What you have to do: Start at the line with "Privacy Policy. (506, 2514)" in the records below, stop at the line with "For every named target in this 594×2576", and return every line in that span exactly, the two end lines included.

(Extracted records)
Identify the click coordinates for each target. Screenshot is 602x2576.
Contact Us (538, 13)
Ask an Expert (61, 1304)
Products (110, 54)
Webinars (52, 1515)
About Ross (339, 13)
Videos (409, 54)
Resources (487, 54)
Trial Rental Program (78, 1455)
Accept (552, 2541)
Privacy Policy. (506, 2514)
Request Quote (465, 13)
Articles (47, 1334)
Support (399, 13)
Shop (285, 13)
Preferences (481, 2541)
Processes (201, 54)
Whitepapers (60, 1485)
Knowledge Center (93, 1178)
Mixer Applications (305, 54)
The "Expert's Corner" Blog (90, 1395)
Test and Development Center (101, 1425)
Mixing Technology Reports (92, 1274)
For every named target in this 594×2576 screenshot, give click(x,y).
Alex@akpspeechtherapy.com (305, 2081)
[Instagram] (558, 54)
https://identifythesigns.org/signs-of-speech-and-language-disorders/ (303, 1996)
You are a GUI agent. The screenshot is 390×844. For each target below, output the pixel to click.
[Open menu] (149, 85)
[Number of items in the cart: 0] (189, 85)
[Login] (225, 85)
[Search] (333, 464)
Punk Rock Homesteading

---

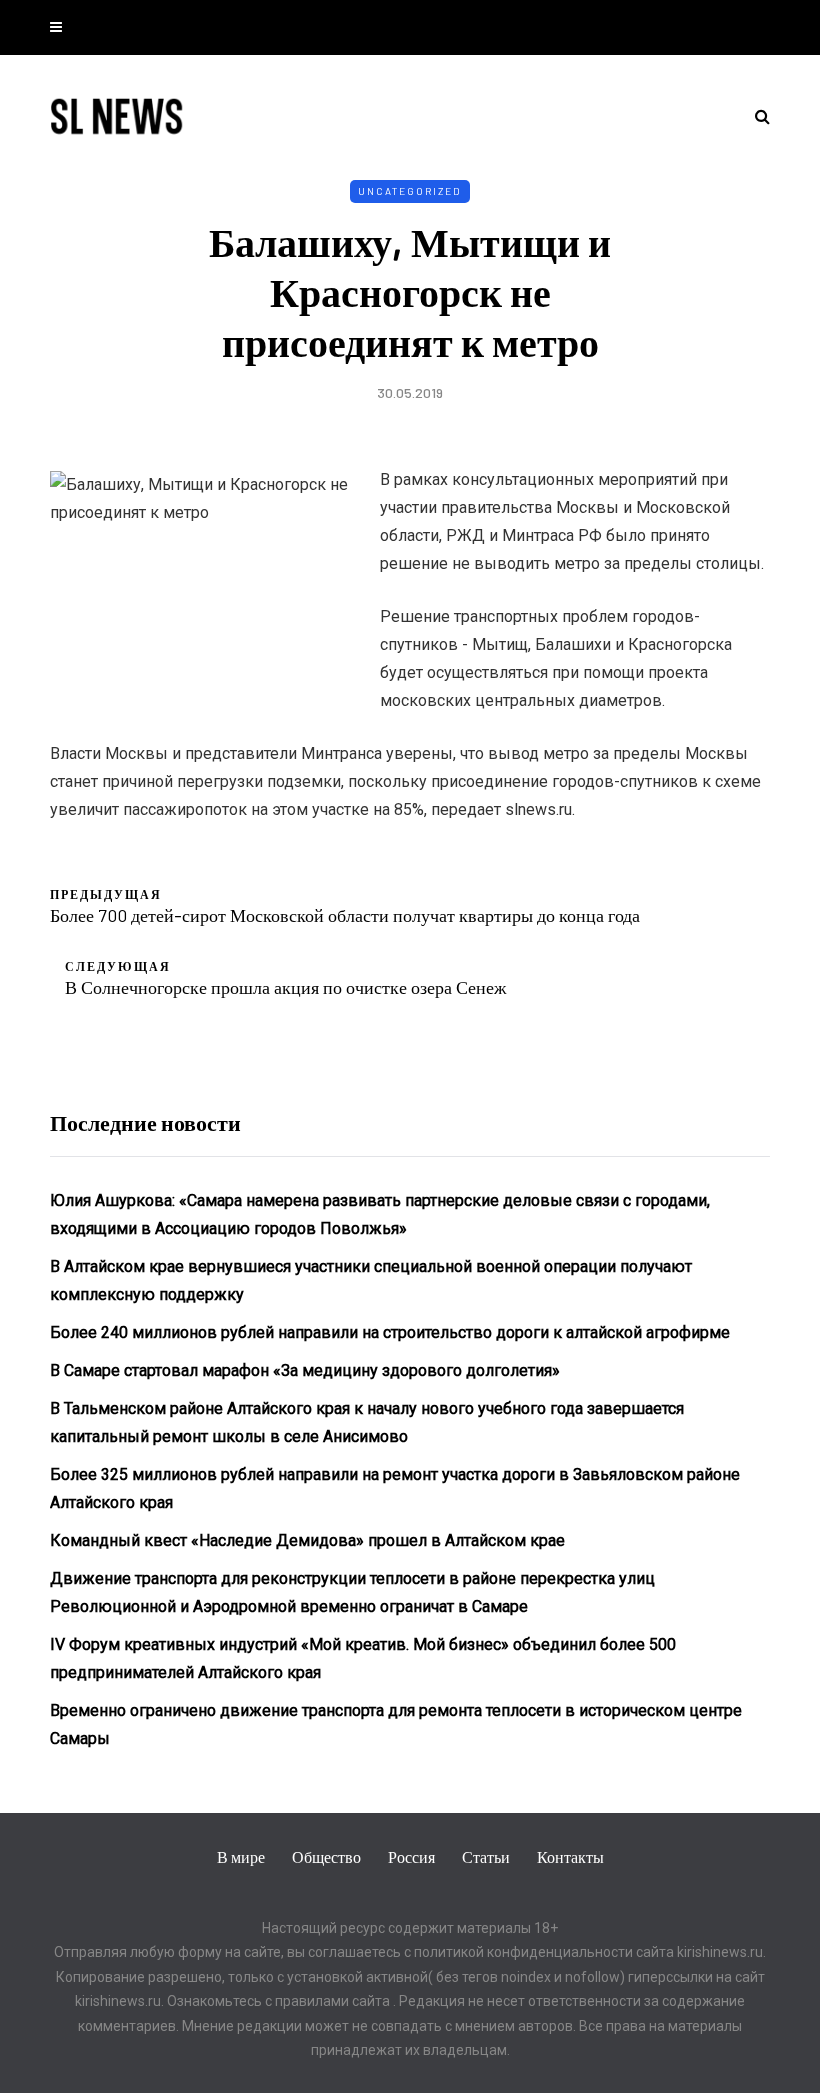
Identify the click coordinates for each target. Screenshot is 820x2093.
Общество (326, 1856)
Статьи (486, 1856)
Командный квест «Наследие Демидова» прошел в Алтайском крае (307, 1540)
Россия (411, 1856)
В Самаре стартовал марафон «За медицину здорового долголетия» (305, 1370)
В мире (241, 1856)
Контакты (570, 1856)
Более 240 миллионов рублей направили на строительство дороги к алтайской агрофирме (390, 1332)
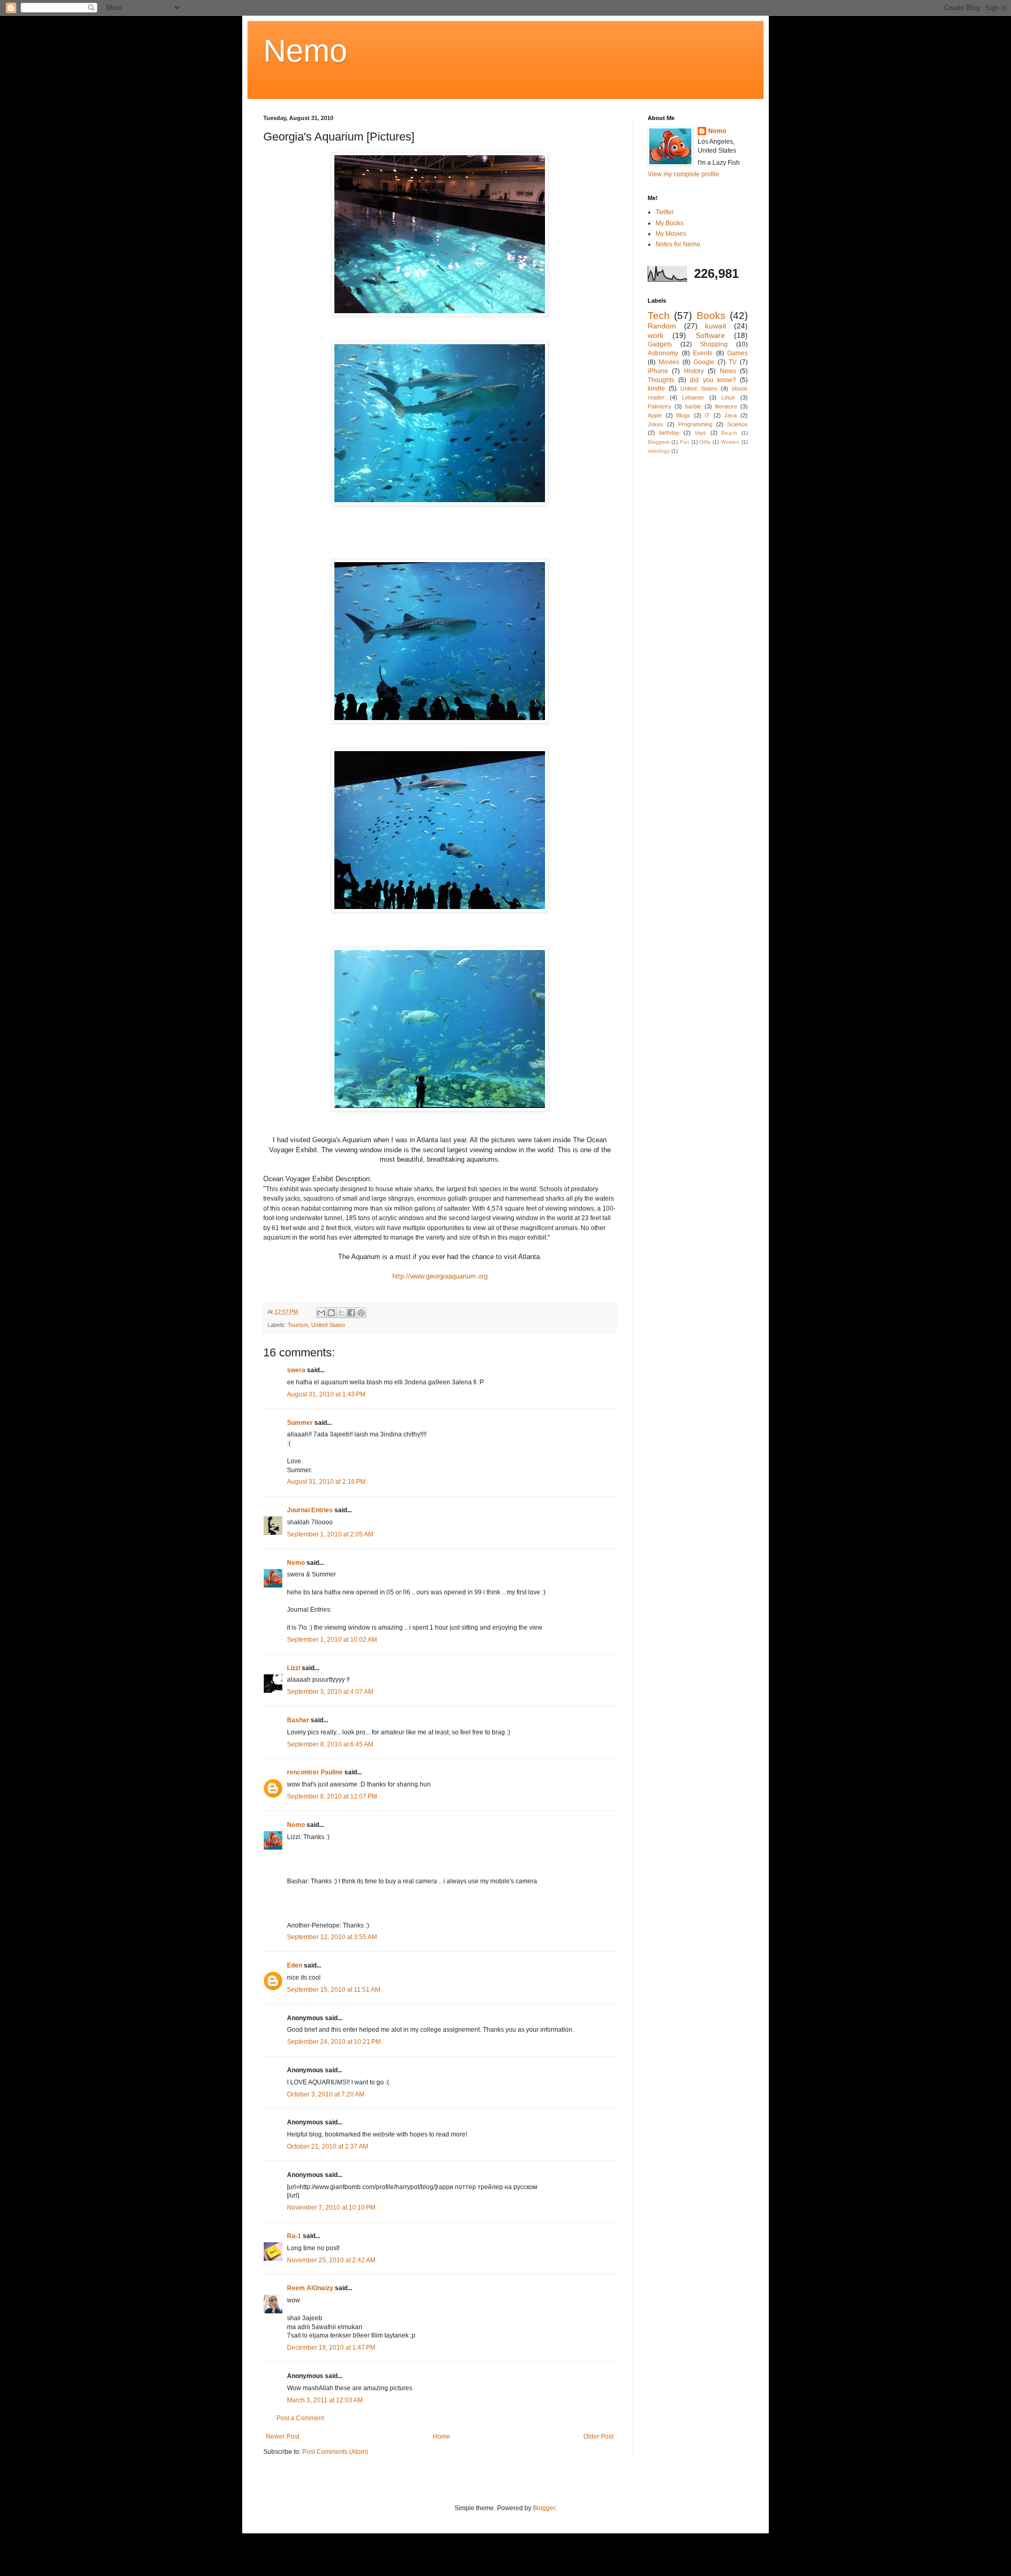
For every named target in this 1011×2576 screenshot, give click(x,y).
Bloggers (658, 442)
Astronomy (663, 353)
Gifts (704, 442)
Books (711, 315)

Problem solution:
Privacy Policy. (506, 2514)
Request Quote (465, 13)
Articles (47, 1334)
Support (399, 13)
Shop (285, 13)
Preferences (481, 2541)
Processes (201, 54)
Whitepapers (60, 1485)
Knowledge Center (93, 1178)
Mixer Applications (305, 54)
The "Expert's Corner" Blog (90, 1395)
Test and Development Center (101, 1425)
Mixing Technology Reports (92, 1274)
For every named target in this 594×2576 screenshot, give click(x,y).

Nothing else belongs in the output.